Non certo per caso, speranza, fiducia e rispetto sono tre delle parole più importanti usate dal Presidente della Repubblica Sergio Mattarella nel suo discorso di auguri di fine d’anno agli italiani. C’è “l’urgenza della pace”. Ma anche un grande bisogno di ricucire il tessuto sociale lacerato, di “riorientare” la convivenza civile. È un “patriottismo” mite e civile (la frase è chiarissima: “È patriottismo quello di chi, con origini in altri Paesi, ama l’Italia, ne fa propri i valori costituzionali e le leggi, ne vive appieno la quotidianità, e con il suo lavoro e con la sua sensibilità ne diventa parte e contribuisce ad arricchire la nostra comunità”). E dunque è una straordinaria indicazione per il futuro d’una comunità che scarti le trappole degli egoismi e dei nazionalismi e sappia farsi carico dell’importanza di fare vivere, nella storia quotidiana di ognuno di noi, forti valori sociali.
Come? In tempi così difficili, servono certamente le “politiche industriali” e “fiscali” di impronta europea, le scelte tecnicamente sapienti sui conti pubblici in ordine (una garanzia per le nuove generazioni, da sgravare dal fardello del debito e rassicurare con le possibilità di investimenti produttivi di migliore sviluppo) e sulle risposte concrete ai settori industriali e agli ambienti sociali in crisi. Ma, seguendo l’ispirazione di Mattarella, occorre innanzitutto muoversi guardando a un orizzonte più ampio.

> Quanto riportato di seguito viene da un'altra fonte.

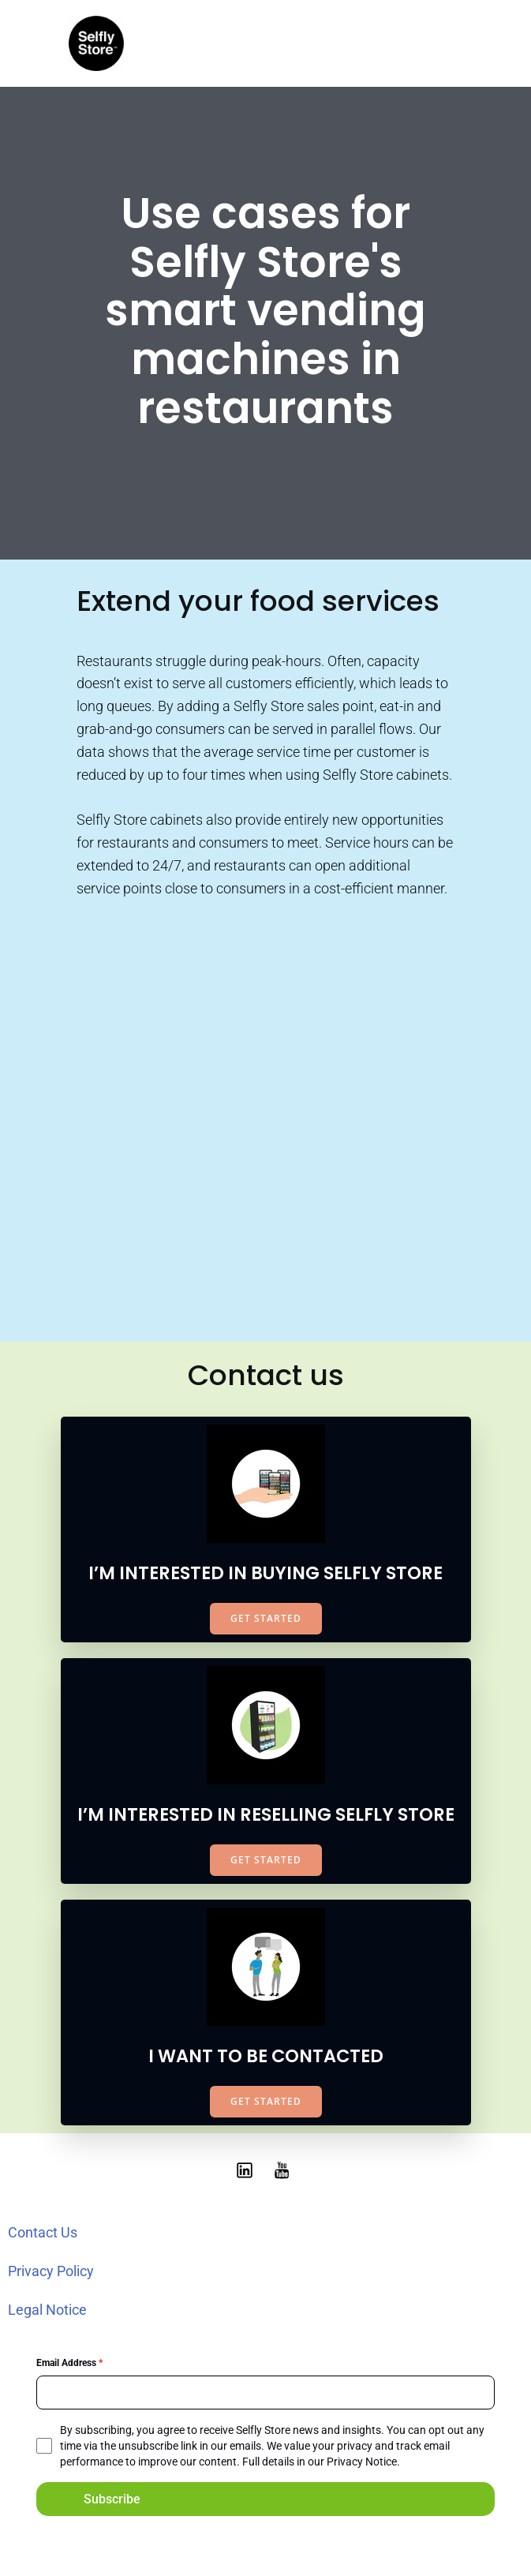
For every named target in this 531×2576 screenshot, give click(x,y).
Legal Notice (47, 2309)
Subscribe (112, 2499)
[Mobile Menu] (449, 43)
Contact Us (42, 2232)
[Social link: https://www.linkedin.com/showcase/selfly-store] (247, 2169)
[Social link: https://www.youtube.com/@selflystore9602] (285, 2169)
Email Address (69, 2362)
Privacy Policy (51, 2271)
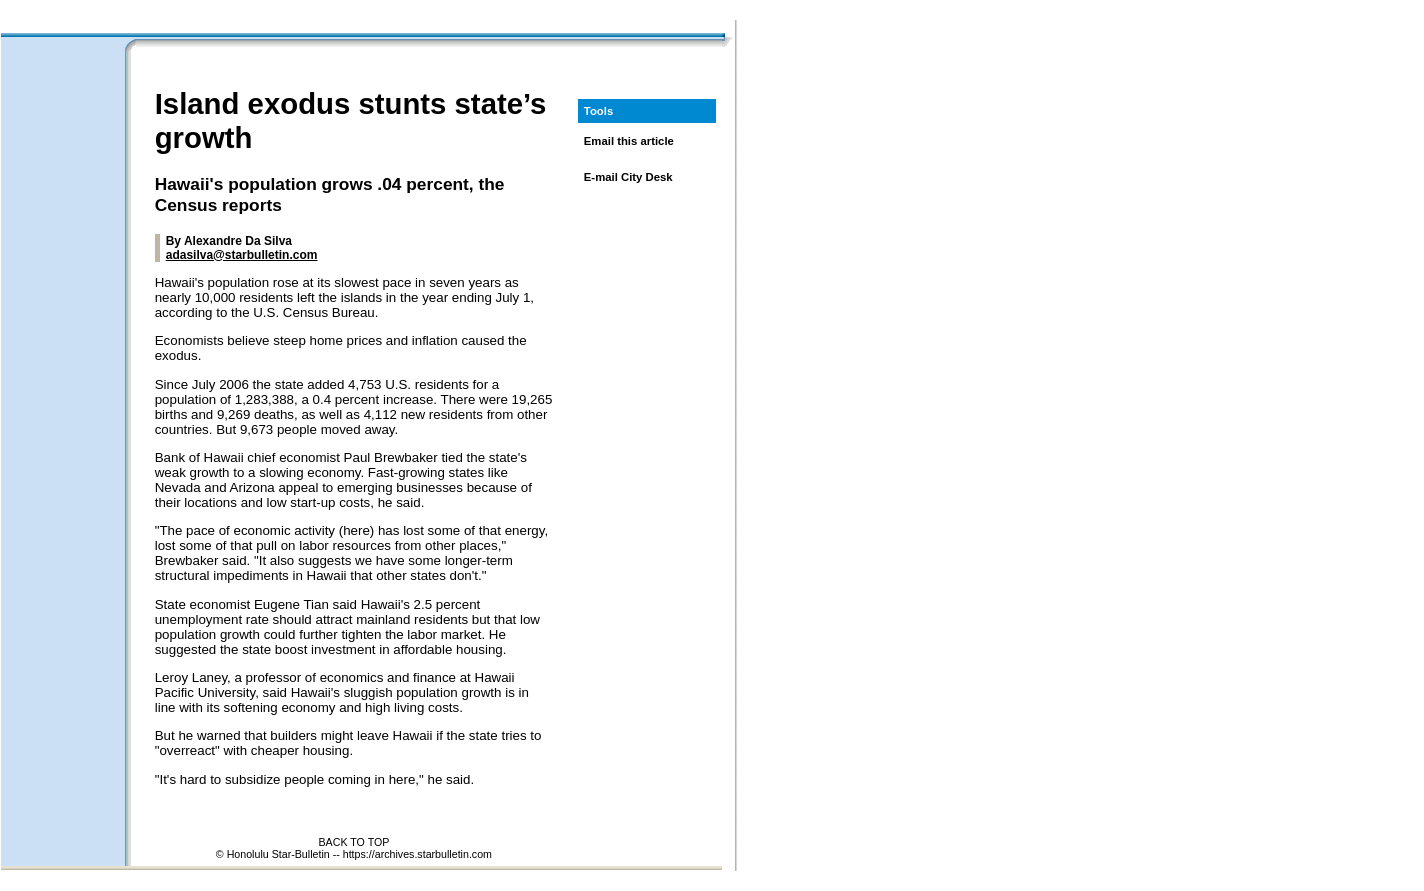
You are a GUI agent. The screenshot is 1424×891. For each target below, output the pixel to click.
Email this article (629, 141)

Vale la pena, dunque, rileggere un monito di Aldo Moro sulla necessità di una buona politica che contagi e guidi la pubblica opinione: “Questo paese non si salverà, la stagione dei diritti e delle libertà si rivelerà effimera, se non nascerà un nuovo senso del dovere”. E sapere che “speranza” non può essere una parola generica, ma va innervata con scelte sapienti, responsabili, lungimiranti, di un avvenire migliore, guardando concretamente alle nuove generazioni.
L’orizzonte, appunto, è l’Europa, la sua tradizione politica e culturale di conciliazione tra democrazia liberale, mercato e welfare, fra libertà d’intraprendenza e responsabilità d’un destino generale. E proprio adesso che la Ue sembra fragile e ben poco presente nel cuore delle tensioni geopolitiche, minacciata non solo dall’esterno ma anche dal suo interno da dottrine e comportamenti illiberali e populisti, ai suoi valori fondanti è necessario tornare: libertà e sviluppo, democrazia e destino comune camminando insieme. L’Europa come speranza, appunto.
Per le nuove generazioni italiane, una scelta del genere significa puntare sulla formazione, sulla scuola di qualità, sulla ricerca scientifica, sull’innovazione, sulla costruzione di un nuovo e migliore senso di comunità. Valori forti, capitale sociale di “partecipazione” (ecco un’altra delle parole chiave usate dal presidente Mattarella). Perché, se i “miracoli” non sono ripetibili, il declino sociale e politico dell’Europa e dell’Italia non è affatto un destino obbligato. Tutt’altro. Servono “buona politica”, cultura, conoscenza critica, fiducia nei valori di progetti comuni. Ecco, anche in questo, certe esperienze degli anni Cinquanta e Sessanta, sia pubbliche (e cioè politiche e culturali) sia private (l’impresa responsabile, capace di farsi carico di lavoro di qualità e valori di sviluppo) possono ancora dirci qualcosa. Senza cadere nella nostalgia.